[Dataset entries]
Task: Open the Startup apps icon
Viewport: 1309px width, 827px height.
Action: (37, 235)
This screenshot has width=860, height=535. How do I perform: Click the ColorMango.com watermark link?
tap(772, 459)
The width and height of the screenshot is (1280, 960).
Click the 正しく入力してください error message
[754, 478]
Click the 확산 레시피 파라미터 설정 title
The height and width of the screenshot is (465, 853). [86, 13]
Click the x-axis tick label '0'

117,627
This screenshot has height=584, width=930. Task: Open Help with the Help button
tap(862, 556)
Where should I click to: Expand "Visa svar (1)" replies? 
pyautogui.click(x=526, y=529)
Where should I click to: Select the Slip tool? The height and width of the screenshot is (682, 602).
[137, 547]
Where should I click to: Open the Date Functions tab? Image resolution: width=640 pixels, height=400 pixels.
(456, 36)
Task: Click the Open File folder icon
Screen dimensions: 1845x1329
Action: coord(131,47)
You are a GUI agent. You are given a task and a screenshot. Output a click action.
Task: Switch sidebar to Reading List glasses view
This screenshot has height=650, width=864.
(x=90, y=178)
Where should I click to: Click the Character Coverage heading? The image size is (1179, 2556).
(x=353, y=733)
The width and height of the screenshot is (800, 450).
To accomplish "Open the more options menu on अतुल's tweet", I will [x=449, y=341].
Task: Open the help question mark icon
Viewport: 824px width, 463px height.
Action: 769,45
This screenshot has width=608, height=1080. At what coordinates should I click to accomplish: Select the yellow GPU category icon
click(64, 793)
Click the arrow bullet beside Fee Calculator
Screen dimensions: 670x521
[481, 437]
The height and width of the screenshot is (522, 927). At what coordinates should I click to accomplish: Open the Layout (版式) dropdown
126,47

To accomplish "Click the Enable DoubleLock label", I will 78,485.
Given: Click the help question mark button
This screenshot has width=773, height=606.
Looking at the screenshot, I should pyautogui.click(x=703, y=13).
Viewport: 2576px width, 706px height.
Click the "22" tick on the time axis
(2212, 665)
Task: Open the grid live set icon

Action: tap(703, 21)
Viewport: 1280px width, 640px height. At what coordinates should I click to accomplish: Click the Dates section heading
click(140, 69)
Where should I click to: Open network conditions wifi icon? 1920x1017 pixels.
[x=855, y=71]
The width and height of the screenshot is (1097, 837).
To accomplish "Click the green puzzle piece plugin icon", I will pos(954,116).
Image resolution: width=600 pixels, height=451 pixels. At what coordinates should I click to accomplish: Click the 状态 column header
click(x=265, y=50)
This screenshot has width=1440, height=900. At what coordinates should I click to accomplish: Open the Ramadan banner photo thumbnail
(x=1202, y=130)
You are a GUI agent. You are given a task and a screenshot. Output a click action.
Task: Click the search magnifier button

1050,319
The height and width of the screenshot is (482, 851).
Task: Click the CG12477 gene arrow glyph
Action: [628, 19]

• Exercise objective: Retype each line above, keeping every character.

• Result of this exercise:
Task: Open the Startup apps icon
Viewport: 1309px width, 827px height.
Action: (37, 235)
This screenshot has width=860, height=535. How do I perform: Click the ColorMango.com watermark link?
tap(772, 459)
The width and height of the screenshot is (1280, 960).
Click the 正しく入力してください error message
[754, 478]
Click the 확산 레시피 파라미터 설정 title
The height and width of the screenshot is (465, 853). [86, 13]
Click the x-axis tick label '0'

117,627
This screenshot has height=584, width=930. Task: Open Help with the Help button
tap(862, 556)
Where should I click to: Expand "Visa svar (1)" replies? 
pyautogui.click(x=526, y=529)
Where should I click to: Select the Slip tool? The height and width of the screenshot is (682, 602).
[137, 547]
Where should I click to: Open the Date Functions tab? Image resolution: width=640 pixels, height=400 pixels.
(456, 36)
Task: Click the Open File folder icon
Screen dimensions: 1845x1329
Action: coord(131,47)
You are a GUI agent. You are given a task and a screenshot. Output a click action.
Task: Switch sidebar to Reading List glasses view
This screenshot has height=650, width=864.
(x=90, y=178)
Where should I click to: Click the Character Coverage heading? The image size is (1179, 2556).
(x=353, y=733)
The width and height of the screenshot is (800, 450).
To accomplish "Open the more options menu on अतुल's tweet", I will [x=449, y=341].
Task: Open the help question mark icon
Viewport: 824px width, 463px height.
Action: 769,45
This screenshot has width=608, height=1080. At what coordinates should I click to accomplish: Select the yellow GPU category icon
click(64, 793)
Click the arrow bullet beside Fee Calculator
Screen dimensions: 670x521
[481, 437]
The height and width of the screenshot is (522, 927). At what coordinates should I click to accomplish: Open the Layout (版式) dropdown
126,47

To accomplish "Click the Enable DoubleLock label", I will 78,485.
Given: Click the help question mark button
This screenshot has width=773, height=606.
Looking at the screenshot, I should pyautogui.click(x=703, y=13).
Viewport: 2576px width, 706px height.
Click the "22" tick on the time axis
(2212, 665)
Task: Open the grid live set icon

Action: tap(703, 21)
Viewport: 1280px width, 640px height. At what coordinates should I click to accomplish: Click the Dates section heading
click(140, 69)
Where should I click to: Open network conditions wifi icon? 1920x1017 pixels.
[x=855, y=71]
The width and height of the screenshot is (1097, 837).
To accomplish "Click the green puzzle piece plugin icon", I will pos(954,116).
Image resolution: width=600 pixels, height=451 pixels. At what coordinates should I click to accomplish: Click the 状态 column header
click(x=265, y=50)
This screenshot has width=1440, height=900. At what coordinates should I click to accomplish: Open the Ramadan banner photo thumbnail
(x=1202, y=130)
You are a GUI agent. You are given a task and a screenshot. Output a click action.
Task: Click the search magnifier button

1050,319
The height and width of the screenshot is (482, 851).
Task: Click the CG12477 gene arrow glyph
Action: [628, 19]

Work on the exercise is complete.